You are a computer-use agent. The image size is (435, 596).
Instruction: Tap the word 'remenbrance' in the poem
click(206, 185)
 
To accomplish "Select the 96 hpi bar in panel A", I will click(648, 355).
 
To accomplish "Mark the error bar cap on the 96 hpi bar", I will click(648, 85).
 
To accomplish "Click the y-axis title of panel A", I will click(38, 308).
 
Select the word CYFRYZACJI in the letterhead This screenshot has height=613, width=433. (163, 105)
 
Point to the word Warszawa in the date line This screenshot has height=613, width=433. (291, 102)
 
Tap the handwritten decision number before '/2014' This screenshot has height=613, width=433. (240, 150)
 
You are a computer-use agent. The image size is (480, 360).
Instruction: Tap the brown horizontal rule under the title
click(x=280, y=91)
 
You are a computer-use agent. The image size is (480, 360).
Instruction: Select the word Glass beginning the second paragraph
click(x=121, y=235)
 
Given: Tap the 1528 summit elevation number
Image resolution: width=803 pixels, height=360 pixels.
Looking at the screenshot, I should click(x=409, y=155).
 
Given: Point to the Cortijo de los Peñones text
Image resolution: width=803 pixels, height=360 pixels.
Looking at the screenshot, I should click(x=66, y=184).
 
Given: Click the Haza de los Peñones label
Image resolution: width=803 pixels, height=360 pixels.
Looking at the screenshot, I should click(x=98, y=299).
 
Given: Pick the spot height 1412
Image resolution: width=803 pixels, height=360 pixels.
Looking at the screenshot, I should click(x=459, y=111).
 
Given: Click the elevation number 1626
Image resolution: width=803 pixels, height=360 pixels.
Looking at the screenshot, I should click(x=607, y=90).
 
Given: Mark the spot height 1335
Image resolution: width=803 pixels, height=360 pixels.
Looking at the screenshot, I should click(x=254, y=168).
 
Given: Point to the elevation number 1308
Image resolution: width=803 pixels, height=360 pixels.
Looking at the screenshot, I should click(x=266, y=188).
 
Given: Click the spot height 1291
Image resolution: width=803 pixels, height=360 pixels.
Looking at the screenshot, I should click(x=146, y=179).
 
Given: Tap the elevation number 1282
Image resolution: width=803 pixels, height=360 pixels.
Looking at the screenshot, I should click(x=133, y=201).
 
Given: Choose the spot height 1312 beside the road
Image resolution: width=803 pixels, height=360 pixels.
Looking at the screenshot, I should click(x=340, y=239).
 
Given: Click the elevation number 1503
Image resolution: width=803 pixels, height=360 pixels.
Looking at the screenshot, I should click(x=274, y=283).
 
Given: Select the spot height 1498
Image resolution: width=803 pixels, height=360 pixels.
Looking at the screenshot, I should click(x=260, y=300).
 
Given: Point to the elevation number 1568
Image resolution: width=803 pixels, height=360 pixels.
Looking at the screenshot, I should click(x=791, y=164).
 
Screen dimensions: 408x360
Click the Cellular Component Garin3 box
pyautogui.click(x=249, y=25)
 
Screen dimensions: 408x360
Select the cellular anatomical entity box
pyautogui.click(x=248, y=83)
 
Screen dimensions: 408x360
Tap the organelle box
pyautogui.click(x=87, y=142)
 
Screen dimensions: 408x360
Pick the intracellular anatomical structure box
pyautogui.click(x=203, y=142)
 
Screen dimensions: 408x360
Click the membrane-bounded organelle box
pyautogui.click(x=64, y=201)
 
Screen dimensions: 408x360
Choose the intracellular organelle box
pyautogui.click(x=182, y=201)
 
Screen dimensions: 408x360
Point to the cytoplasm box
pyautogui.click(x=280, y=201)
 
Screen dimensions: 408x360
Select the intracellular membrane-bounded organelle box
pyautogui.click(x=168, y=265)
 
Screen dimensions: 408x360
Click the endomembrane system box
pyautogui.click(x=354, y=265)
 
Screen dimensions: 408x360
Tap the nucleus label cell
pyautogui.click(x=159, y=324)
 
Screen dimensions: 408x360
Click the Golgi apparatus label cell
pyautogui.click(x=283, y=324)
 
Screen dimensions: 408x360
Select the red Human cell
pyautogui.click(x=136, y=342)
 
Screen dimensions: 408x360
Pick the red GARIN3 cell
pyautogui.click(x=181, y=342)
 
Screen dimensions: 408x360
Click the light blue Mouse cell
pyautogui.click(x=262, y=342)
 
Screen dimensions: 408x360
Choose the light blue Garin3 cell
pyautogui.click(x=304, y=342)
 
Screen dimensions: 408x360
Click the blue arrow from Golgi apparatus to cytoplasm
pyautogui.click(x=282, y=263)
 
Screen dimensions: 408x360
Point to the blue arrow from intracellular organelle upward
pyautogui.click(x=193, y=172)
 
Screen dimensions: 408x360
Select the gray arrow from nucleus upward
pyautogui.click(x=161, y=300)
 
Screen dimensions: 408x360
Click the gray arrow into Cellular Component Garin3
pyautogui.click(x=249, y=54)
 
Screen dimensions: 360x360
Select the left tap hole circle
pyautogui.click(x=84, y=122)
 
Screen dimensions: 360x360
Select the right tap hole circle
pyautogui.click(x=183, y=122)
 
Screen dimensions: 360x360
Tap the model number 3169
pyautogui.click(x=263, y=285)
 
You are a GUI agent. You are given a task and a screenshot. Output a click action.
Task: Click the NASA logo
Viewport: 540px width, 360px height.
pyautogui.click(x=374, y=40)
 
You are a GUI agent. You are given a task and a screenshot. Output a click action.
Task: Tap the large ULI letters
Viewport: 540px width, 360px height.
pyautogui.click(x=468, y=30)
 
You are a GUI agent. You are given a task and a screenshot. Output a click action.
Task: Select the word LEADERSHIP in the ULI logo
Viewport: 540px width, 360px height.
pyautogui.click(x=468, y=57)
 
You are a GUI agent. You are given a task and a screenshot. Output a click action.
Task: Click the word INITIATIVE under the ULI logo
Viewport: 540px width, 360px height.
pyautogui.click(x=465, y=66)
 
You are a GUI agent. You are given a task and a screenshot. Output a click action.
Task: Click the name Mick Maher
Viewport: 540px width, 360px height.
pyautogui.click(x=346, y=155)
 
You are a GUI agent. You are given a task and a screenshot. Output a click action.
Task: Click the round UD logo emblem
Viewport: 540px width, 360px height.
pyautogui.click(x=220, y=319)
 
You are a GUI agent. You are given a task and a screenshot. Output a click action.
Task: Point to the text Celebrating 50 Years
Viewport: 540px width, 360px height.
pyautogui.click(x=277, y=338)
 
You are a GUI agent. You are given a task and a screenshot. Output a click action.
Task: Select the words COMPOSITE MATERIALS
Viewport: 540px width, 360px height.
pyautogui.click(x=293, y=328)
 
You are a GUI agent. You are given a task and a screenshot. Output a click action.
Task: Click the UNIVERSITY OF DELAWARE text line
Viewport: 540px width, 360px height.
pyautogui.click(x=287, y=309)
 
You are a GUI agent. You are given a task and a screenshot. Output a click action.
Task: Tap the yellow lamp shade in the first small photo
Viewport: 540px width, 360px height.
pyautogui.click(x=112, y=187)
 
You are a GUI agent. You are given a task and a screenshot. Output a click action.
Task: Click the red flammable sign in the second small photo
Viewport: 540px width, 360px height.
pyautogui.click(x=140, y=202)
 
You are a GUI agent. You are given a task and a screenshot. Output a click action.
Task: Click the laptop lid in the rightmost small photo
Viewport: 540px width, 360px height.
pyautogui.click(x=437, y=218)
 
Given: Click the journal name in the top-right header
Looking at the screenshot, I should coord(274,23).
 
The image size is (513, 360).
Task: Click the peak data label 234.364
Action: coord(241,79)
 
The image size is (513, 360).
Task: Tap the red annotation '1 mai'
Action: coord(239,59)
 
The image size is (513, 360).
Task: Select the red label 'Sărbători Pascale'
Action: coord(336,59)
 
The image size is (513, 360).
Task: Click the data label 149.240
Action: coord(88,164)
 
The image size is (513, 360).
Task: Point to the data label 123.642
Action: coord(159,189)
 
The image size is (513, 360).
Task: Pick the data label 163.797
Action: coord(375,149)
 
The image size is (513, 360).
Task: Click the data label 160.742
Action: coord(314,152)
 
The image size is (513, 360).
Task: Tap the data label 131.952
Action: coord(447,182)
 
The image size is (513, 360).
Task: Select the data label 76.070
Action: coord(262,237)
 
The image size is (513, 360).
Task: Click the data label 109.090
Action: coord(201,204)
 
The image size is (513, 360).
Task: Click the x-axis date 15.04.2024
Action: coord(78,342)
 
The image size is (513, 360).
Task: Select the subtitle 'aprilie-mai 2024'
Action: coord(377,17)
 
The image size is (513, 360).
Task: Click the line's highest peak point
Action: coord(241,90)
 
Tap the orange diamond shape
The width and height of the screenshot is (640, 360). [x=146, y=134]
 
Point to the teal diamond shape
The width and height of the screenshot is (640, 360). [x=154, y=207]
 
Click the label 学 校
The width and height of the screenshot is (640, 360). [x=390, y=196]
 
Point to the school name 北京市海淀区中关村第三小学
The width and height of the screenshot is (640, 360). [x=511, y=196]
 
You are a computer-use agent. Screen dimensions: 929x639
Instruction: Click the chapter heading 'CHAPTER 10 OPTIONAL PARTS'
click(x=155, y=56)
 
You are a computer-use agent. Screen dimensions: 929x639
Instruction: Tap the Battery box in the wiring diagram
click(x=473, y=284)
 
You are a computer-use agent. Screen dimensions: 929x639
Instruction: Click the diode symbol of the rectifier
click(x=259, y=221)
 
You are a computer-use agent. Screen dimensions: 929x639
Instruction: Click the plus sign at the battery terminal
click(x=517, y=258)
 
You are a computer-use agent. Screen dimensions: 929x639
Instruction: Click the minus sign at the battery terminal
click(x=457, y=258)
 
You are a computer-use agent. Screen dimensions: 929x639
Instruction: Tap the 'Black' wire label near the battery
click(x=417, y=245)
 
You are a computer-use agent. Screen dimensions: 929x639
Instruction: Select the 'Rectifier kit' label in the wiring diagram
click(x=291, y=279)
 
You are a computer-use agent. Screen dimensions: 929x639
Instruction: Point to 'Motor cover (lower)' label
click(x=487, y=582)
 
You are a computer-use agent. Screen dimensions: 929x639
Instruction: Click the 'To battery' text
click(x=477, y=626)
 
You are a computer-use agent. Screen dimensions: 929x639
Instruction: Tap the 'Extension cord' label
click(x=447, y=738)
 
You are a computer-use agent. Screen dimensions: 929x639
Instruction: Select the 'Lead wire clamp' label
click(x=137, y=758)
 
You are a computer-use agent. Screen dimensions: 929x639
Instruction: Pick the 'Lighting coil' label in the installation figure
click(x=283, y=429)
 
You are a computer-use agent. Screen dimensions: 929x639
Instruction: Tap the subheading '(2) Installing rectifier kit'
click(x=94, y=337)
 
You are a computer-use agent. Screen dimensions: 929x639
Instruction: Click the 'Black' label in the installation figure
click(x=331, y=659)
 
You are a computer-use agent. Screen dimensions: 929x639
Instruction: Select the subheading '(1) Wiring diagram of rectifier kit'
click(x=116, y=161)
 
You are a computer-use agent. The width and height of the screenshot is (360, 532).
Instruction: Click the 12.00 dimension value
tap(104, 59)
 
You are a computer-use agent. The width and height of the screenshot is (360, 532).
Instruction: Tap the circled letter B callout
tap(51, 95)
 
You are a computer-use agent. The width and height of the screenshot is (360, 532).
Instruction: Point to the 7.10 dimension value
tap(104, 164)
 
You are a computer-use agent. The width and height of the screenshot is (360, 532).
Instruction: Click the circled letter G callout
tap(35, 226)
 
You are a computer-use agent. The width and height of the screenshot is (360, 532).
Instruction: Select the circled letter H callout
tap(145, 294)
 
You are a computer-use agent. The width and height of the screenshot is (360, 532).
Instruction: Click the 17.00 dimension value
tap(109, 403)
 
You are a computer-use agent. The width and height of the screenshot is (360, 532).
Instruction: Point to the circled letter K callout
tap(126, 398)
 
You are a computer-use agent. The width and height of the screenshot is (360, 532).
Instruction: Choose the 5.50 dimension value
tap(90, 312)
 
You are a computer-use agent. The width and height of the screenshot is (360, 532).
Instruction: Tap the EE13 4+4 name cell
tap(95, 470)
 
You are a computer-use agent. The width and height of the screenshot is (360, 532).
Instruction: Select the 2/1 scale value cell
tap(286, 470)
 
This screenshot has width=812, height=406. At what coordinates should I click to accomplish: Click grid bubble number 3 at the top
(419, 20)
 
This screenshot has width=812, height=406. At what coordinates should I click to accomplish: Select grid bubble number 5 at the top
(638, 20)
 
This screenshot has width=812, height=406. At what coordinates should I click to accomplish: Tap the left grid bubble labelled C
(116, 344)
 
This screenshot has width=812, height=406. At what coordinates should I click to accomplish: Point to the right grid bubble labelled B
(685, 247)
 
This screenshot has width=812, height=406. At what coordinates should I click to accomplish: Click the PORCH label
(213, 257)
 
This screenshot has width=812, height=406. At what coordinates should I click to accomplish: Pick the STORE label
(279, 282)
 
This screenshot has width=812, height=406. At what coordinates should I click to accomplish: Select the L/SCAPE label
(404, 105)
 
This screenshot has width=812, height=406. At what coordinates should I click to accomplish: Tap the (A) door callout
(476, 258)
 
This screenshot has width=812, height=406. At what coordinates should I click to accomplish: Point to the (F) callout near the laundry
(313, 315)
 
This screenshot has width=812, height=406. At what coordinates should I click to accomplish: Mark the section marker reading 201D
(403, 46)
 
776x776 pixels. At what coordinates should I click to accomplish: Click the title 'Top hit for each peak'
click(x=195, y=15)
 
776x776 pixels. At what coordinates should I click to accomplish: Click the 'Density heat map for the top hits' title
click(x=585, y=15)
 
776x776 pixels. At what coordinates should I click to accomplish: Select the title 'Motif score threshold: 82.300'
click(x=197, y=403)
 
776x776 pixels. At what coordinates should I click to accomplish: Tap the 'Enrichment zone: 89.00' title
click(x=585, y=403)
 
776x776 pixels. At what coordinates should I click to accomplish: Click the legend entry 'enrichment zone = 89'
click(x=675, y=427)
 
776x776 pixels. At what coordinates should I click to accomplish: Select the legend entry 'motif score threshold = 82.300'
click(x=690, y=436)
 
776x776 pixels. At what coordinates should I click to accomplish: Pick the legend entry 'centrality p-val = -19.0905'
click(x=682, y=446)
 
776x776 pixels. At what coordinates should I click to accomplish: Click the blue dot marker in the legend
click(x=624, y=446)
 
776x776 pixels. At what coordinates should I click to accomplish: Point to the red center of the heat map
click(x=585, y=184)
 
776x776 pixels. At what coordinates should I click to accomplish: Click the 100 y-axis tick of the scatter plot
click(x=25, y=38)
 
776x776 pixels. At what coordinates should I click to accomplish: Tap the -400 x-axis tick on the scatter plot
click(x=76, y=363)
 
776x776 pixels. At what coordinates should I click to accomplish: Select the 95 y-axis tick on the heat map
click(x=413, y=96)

# TASK GOAL
Convert the lines from the one containing "in the legend" through the end of the items into a JSON list of strings, with one string per line and blank lines left out.

# WRITTEN RESPONSE
[
  "776x776 pixels. At what coordinates should I click to accomplish: Click the blue dot marker in the legend",
  "click(x=624, y=446)",
  "776x776 pixels. At what coordinates should I click to accomplish: Point to the red center of the heat map",
  "click(x=585, y=184)",
  "776x776 pixels. At what coordinates should I click to accomplish: Click the 100 y-axis tick of the scatter plot",
  "click(x=25, y=38)",
  "776x776 pixels. At what coordinates should I click to accomplish: Tap the -400 x-axis tick on the scatter plot",
  "click(x=76, y=363)",
  "776x776 pixels. At what coordinates should I click to accomplish: Select the 95 y-axis tick on the heat map",
  "click(x=413, y=96)"
]